The MSU College of Education is located in East Lansing, MI and is the primary education school of MSU.

History

Michigan State University established its first formal course in education in 1902 called the "History of Education." Over the next fifty years, the Department of Education grew in course offerings and faculty, and became the School of Education in 1952. The next year, in 1953, the school recruited its first dean, Clifford Erickson. That same year, the Department of Physical Education also became part of the school. In 1985, the College established the National Center for Research on Teacher Education (NCRTE).
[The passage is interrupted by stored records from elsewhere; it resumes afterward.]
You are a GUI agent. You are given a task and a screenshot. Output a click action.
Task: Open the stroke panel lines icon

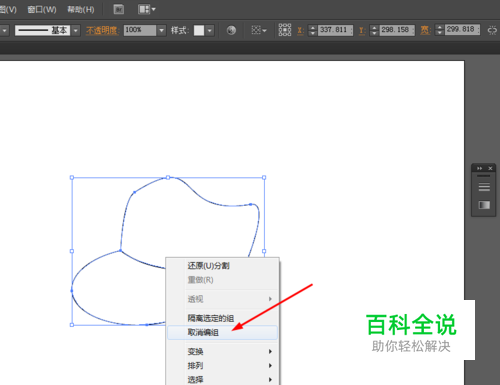[x=484, y=187]
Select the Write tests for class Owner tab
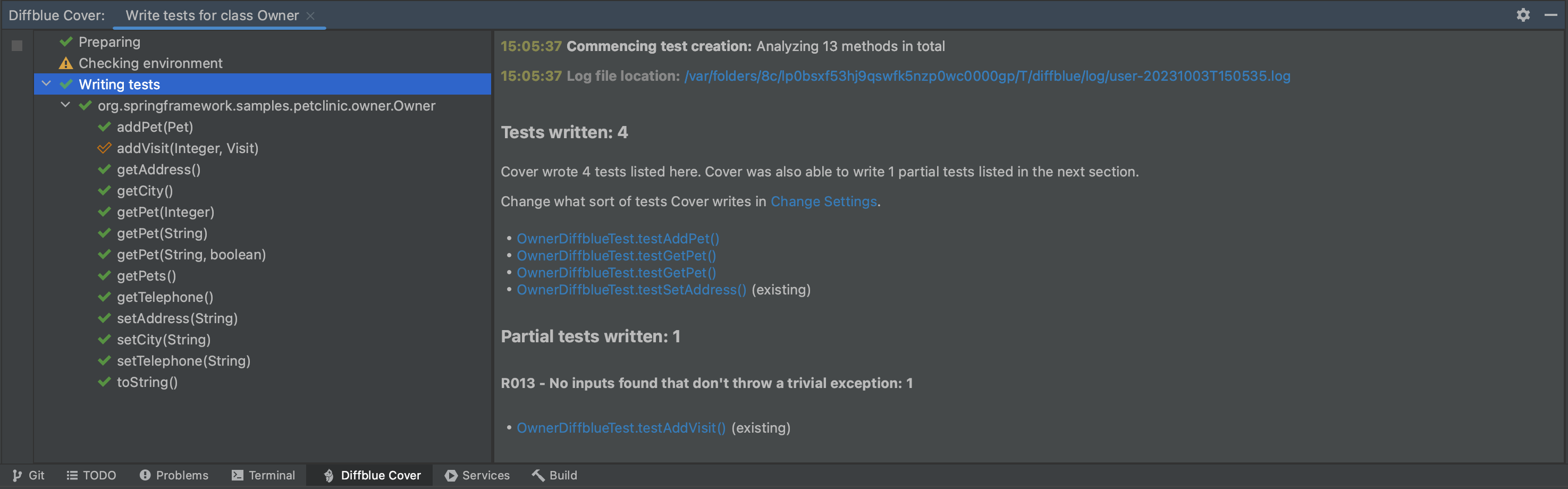Screen dimensions: 1568x489 212,16
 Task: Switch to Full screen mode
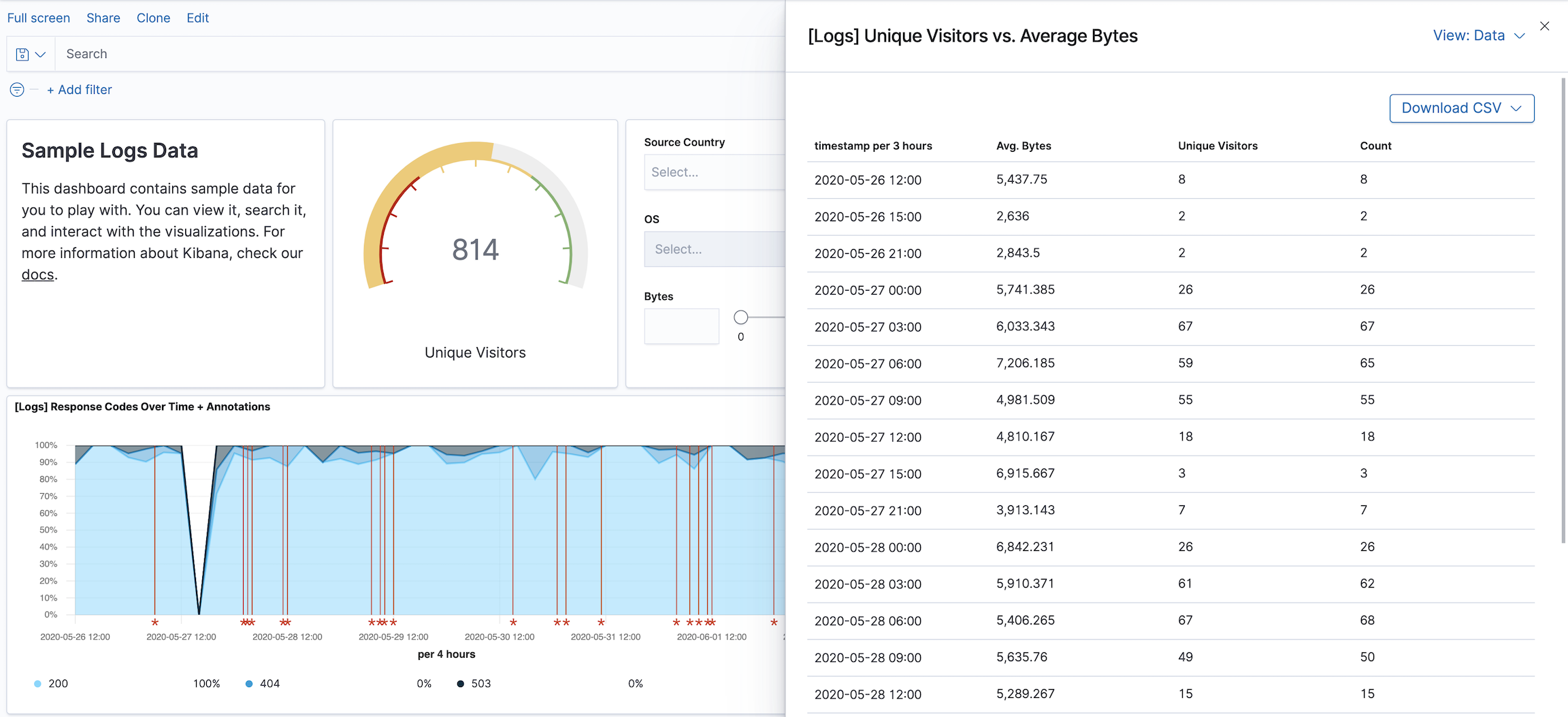tap(38, 18)
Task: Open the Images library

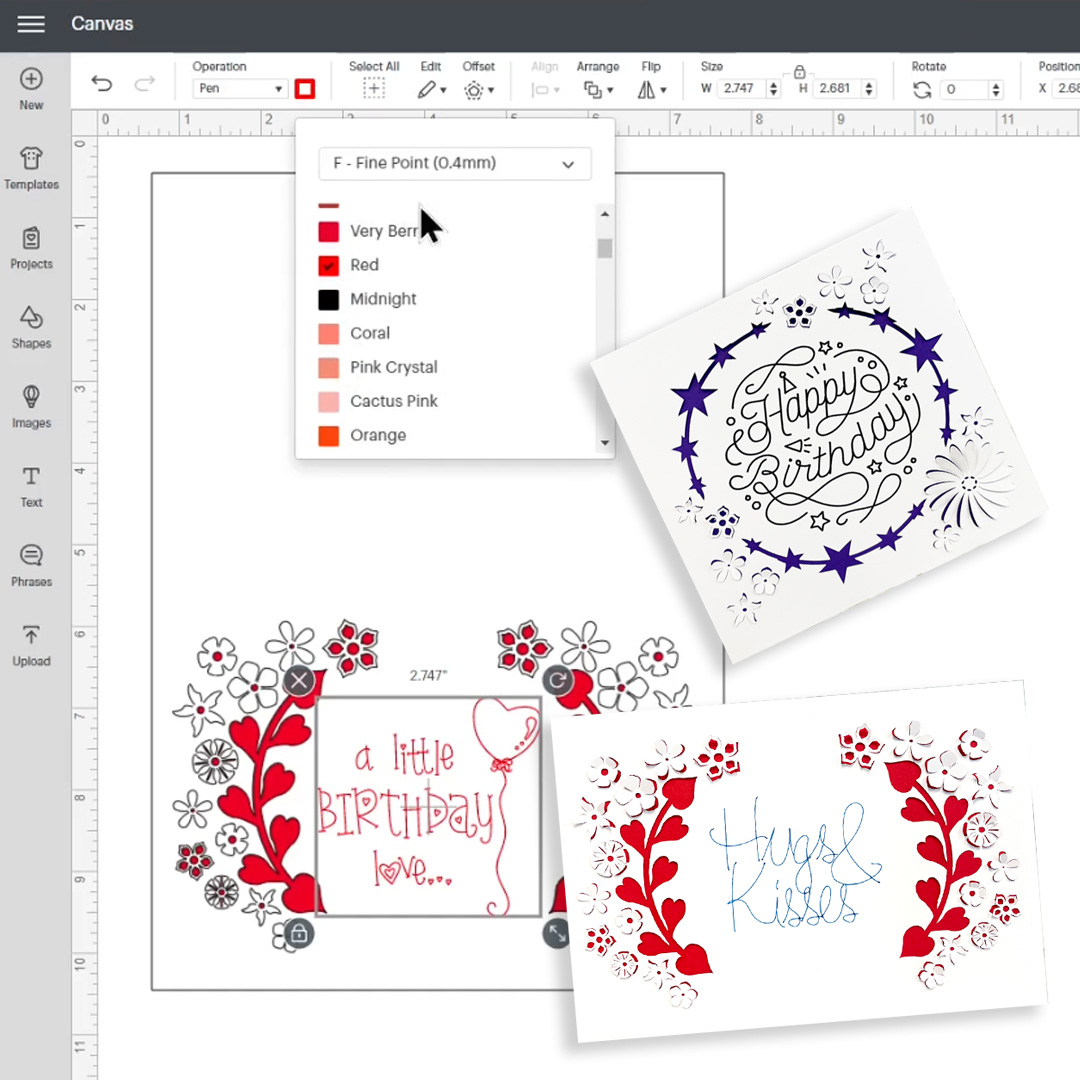Action: tap(31, 398)
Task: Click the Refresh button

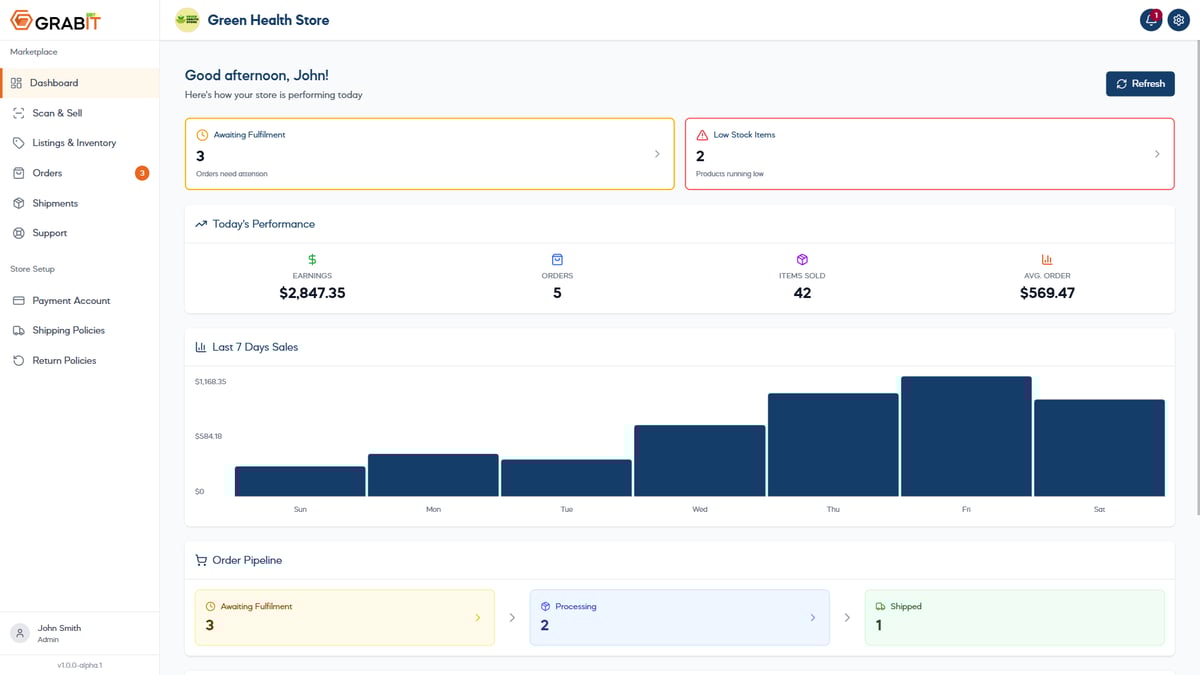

The college instituted year-long teaching internships, now characteristic of the college, in 1993. MSU is the only program in Michigan and one of the few nationwide that requires a yearlong teaching internship in a public school.

In 2006 and 2008, the first cohort of urban and global educators began classes, respectively.

The college's current dean, Robert Floden, was appointed in January 2016.

Rankings

The 2015 U.S. News & World Report ranking of graduate schools of education rated the MSU College of Education elementary and secondary education programs as the best in the United States, with the College of Education being ranked 15th overall.